Sa consultation en périnéologie, aux Bluets, et ses recherches amènent Bernadette de Gasquet à explorer les effets néfastes des autres pressions et toutes les poussées, notamment dans les domaines suivants : le sport (abdo type crunch), les pathologies respiratoires, la poussée pour aller à la selle (problème de constipation), la vie quotidienne. Son livre « Abdominaux, arrêtez le massacre » (première édition en 2003) la fait connaitre chez les coachs sportifs et surtout chez les kinésithérapeutes. Elle dénonce les séries classiques de crunch et pédalages. Son livre est aujourd’hui vendu à plus de 200 000 exemplaires.
Bernadette de Gasquet s’intéresse également beaucoup à la vie des nouvelles mamans après la naissance de bébé. Elle est aussi le précurseur dans le domaine des suites de couches. Son livre « Six semaines après bébé » (2018) explique que beaucoup de choses vont se passer dans les 6 semaines suite à l’accouchement du côté de la mère. Pour elle, tout l’avenir gynécologique dépend des suites de couches. Il est possible d’éviter des désagréments dans les 6 semaines suivants l’accouchement. Bernadette de Gasquet voyage à travers le monde à la recherche de pratiques de bon sens, universelles, ou de particularités culturelles remarquables. Elle est inspirée par les traditions et regrette qu’elles soient écartées au profit de la modernité à tout prix. Rien n’empêche d’allier les bienfaits de la médecine moderne en accouchant sous surveillance médicale, aux savoirs faires traditionnels qui ont montré leur intérêt depuis des millénaires !
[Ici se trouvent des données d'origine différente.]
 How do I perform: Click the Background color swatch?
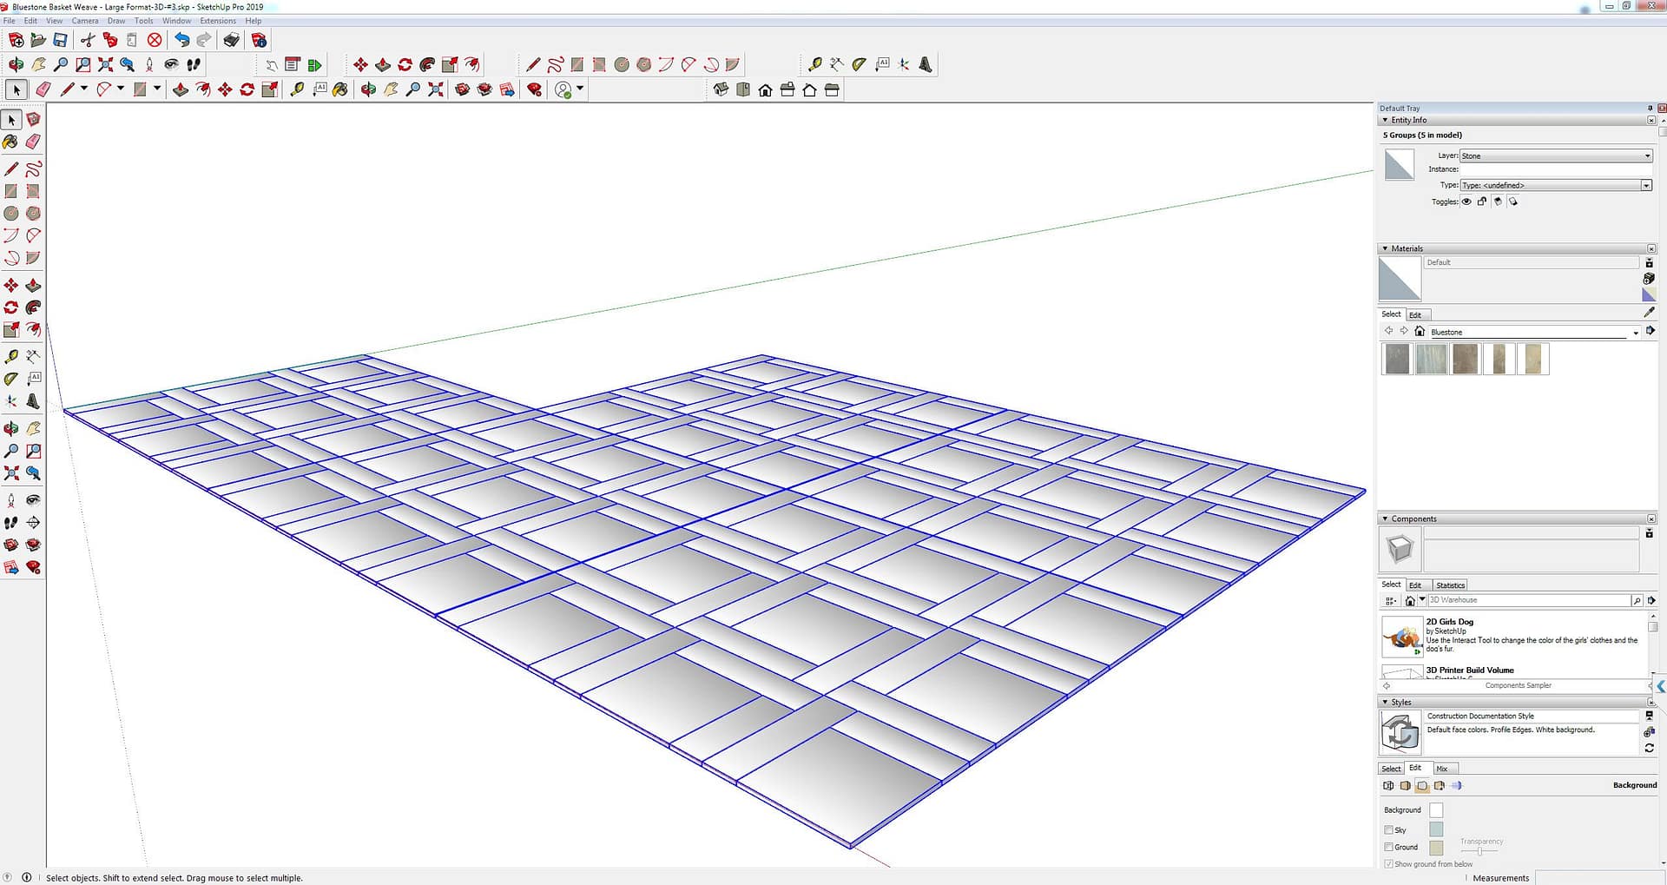(x=1436, y=810)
Sa première fille la rejoint dans l’aventure lors de sa première grossesse. Elle découvre l’ampleur des travaux de sa mère et prend conscience que tous ces conseils doivent être transmis au plus grand nombre. Elles ouvrent alors l’institut de Gasquet en 2010 à Paris, une salle à Tokyo en 2012, créent une méthodologie, un site, un cadre pour les formateurs et développe des formations en France et à travers le monde. En 2018, c’est au tour de sa seconde fille, avocate, de rejoindre l’aventure familiale. Aujourd’hui l’institut de Gasquet forme plus de 2000 stagiaires par an, professionnels de santé et du sport, en France et à l’étranger. Bernadette sort un livre tous les six mois, tous plus intéressant les uns que les autres !
Ses recherches ont changé la vie de beaucoup de gens, des femmes en particulier, en révolutionnant le milieu de l’obstétrique et des pratiques corporelles.
Pour information, le film sur les positions d’accouchement est en accès gratuit sur Youtube.